Data Structure: Data Frames

Topics covered in this section are

  ➤ Creating data frames

  ➤ Finding data frame attributes

  ➤ Adding rows and columns to the data frame

  ➤ Changing Variable Name

  ➤ Deleting rows from the data frame

  ➤ Deleting columns from the data frame

  ➤ Extracting rows and columns from the data frame

  ➤ Editing the data frame on a spreadsheet-style editor

Data Structure: Data Frames

↪ Creating data frames

Data Frames are matrices where columns can be of different types. For example, one column can be a number, while another could be characters.

Data Frame Properties

  • Columns contain the same number of data items
  • Row name should be unique
  • Columns should have a name
  • Columns can be of different types: numeric, character, logical
  • The data.frame() function is used for constructing the data frame.
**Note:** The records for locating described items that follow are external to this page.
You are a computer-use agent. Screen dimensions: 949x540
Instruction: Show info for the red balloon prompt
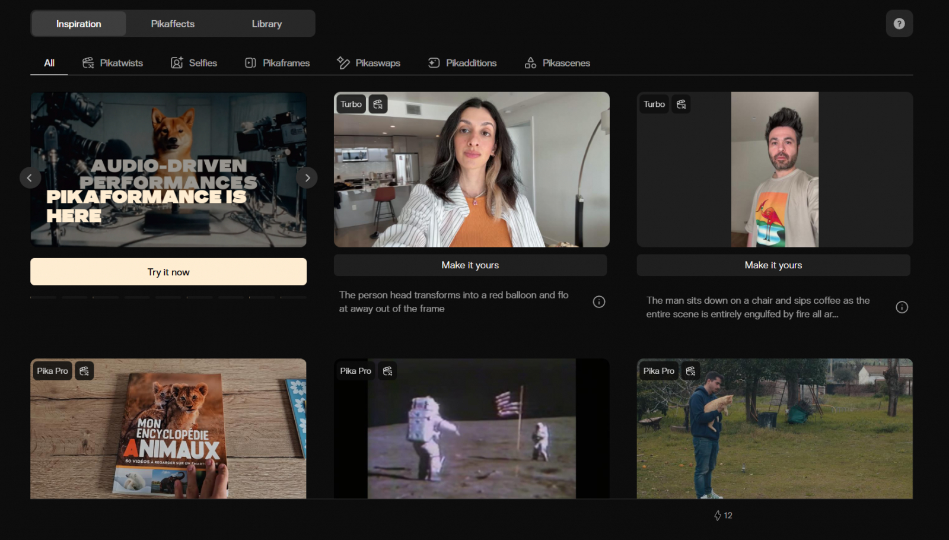click(599, 302)
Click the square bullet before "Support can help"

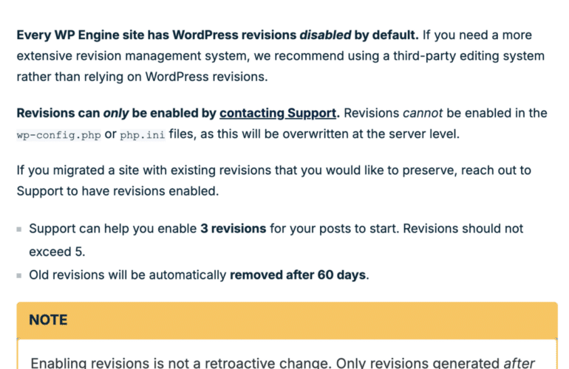[19, 230]

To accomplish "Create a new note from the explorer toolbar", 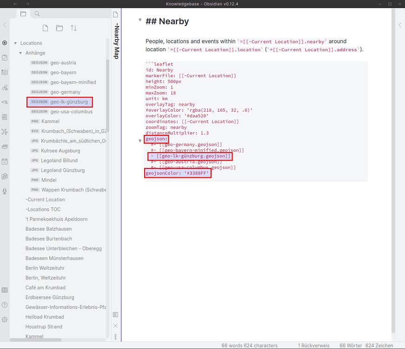I will point(45,28).
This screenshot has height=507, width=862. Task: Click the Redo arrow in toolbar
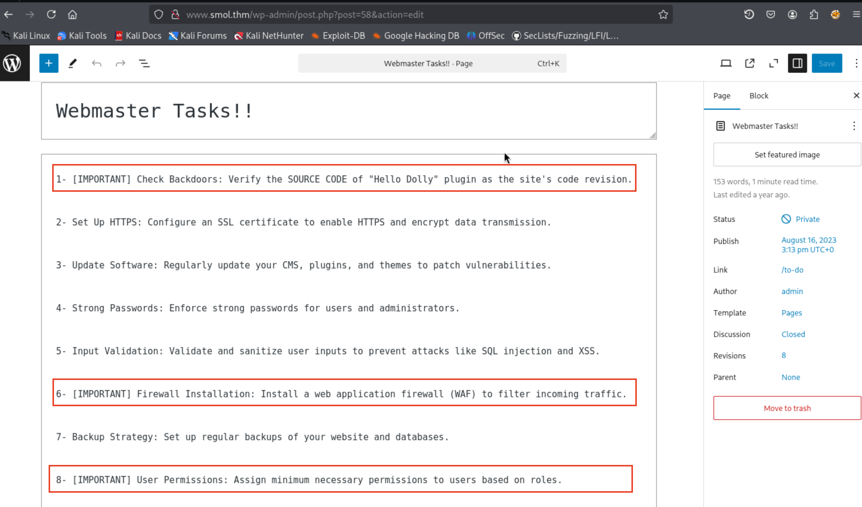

          name = c("Micky", "Minny", "Goofy", "Donald", "Daisy")
          age = c(10,8,12,6,7)
          frame = data.frame(name,age)
          frame
    
          ---Output---       - name age       1 Micky 10       2 Minny 8       3 Goofy 12       4 Donald 6       5 Daisy 7

    By default, data.frame() function converts character vector into factor. To suppress this behavior, argument stringsAsFactors = FALSE should be used.

          name = c("Micky", "Minny", "Goofy", "Donald", "Daisy")
          age = c(10,8,12,6,7)
          frame = data.frame(name,age,stringsAsFactors = FALSE)
          typeof(frame)
    
          ---Output---       [1] "list"

    Data Structure: Data Frames

    ↪ Finding data frame attributes

    The str() function is used to display the data frame's structure.

          str(frame)
    
          ---Output---       'data.frame': 5 obs. of 2 variables:        $ name: chr "Micky" "Minny" "Goofy" "Donald" ...       $ age : num 10 8 12 6 7

    The summary() function is used for displaying statistical summary and nature of the data.

          summary(frame)
    
          ---Output---       - name age       Length:5 Min. : 6.0       Class :character 1st Qu.: 7.0       Mode :character Median : 8.0       - Mean : 8.6       - 3rd Qu.:10.0       - Max. :12.0

    The nrow(), ncol(), and dim() functions are used for finding number of rows and columns in the data frame.

          nrow(frame)     # Prints 5
          ncol(frame)     # Prints 2
          dim(frame)      # Prints 5 2
    
    

    The nrownames(), ncolnames(), and dimnames() functions are used for displaying row and column names.

          rownames(frame)     # Prints [1] "1" "2" "3" "4" "5" 
          colnames(frame)     # Prints [1] "name"   "age" 
          dimnames(frame)
    
    

    Data Structure: Data Frames

    ↪ Adding rows and columns to the data frame

    A column can be added to the data frame by cbind() function. The following code shows how height column is added to frame.

          height = c(70.2, 60.5,110,45.2,35)
          frame = cbind(frame,height)
          frame
    
          ---Output---       - name age height       1 Micky 10 70.2       2 Minny 8 60.5       3 Goofy 12 110.0       4 Donald 6 45.2       5 Daisy 7 35.0

    A column to the data frame can also be added using a new column name frame$weight or frame['weight']. The following code shows how weight column added to frame.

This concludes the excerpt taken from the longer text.